Sirajuddin Haqqani himself is still on the FBI's most wanted list, with a $10 million reward for any information that could lead to his arrest. 

On CNN, the minister said that "the last 20 years was a situation of defensive fighting and war" but that he wanted in the future "to have good relations with the United States and the international community."

"We do not look at them as enemies," he said, insisting that the Taliban intends to respect the agreement signed with Washington in 2020, in which they pledged not to let Afghanistan become a haven for terrorists targeting Americans again.

Money exchangers reopen after strike

Thousands of money exchangers in Afghanistan ended their strike on Monday, the brokers commission said, a day after they shut their shops to protest a steep hike in licence fees imposed by Taliban authorities.

Afghanistan's formal banking system collapsed when the Taliban swept back to power in August last year, ending two decades of US-led military intervention in the deeply impoverished nation.

Since then money exchangers -- who swap currencies, make informal cash transfers and even give loans -- have played a key role in meeting the financial needs of many of Afghanistan's 38 million citizens mired in humanitarian crisis. 

"Today, the money exchange markets across Afghanistan are open," Abdul Rahman Zeerak, spokesman for Afghanistan's Money Exchange Commission, told AFP.

"They (Taliban leaders) requested that we should open the markets and that they will resolve our problems fully." 
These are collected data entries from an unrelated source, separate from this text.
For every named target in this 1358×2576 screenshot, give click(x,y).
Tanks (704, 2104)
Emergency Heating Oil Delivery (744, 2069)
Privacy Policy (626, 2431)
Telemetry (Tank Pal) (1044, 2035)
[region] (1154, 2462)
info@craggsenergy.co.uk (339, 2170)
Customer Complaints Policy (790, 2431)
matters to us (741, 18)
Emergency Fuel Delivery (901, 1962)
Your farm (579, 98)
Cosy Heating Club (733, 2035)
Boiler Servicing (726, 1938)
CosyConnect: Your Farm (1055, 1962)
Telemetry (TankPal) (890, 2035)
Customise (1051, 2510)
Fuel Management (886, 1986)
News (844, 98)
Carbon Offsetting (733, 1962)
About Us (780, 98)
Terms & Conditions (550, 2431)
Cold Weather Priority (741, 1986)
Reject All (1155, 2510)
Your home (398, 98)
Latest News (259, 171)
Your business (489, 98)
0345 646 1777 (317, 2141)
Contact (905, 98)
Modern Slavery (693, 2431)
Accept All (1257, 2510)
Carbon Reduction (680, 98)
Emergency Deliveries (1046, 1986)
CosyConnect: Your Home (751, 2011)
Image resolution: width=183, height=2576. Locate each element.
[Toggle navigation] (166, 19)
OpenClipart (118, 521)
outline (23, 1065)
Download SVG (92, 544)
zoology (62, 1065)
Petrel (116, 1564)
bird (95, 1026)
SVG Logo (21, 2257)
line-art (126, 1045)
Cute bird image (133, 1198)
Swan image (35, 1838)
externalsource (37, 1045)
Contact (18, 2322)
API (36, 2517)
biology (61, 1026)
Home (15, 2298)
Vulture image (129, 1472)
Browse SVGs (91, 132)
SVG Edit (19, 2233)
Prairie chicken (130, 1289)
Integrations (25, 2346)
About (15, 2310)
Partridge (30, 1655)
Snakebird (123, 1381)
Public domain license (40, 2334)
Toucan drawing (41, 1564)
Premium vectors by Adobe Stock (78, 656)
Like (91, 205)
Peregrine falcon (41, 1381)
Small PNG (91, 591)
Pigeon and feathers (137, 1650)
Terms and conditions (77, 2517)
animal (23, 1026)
Money exchangers in Kabul and other cities, including Herat and Kunduz, went on strike on Sunday after the central bank raised their licence fees to five million Afghanis ($56,000) from 300,000.

Zeerak said the central bank had also told currency traders to conduct transactions online, and that they must have a minimum of 50 million Afghanis to operate.

On Tuesday the commission will have a meeting with the finance ministry and the governor of Afghanistan's central bank, he said.

Experts said the central bank's new directives were motivated by the Taliban's desire to cut off funding paths to militant groups. 

Many foreign nations have made assistance to Afghanistan conditional on the Taliban regime guaranteeing human rights and preventing international terror groups from operating in the country.

Afghanistan's money market had been volatile for several months after the US seized billions of dollars in Afghan assets during its hasty withdrawal when the Taliban seized power.

Since then there has been a shortage of dollars as international donors also suspended the massive aid inflows that had propped up the Afghan economy for two decades during the US presence in the country.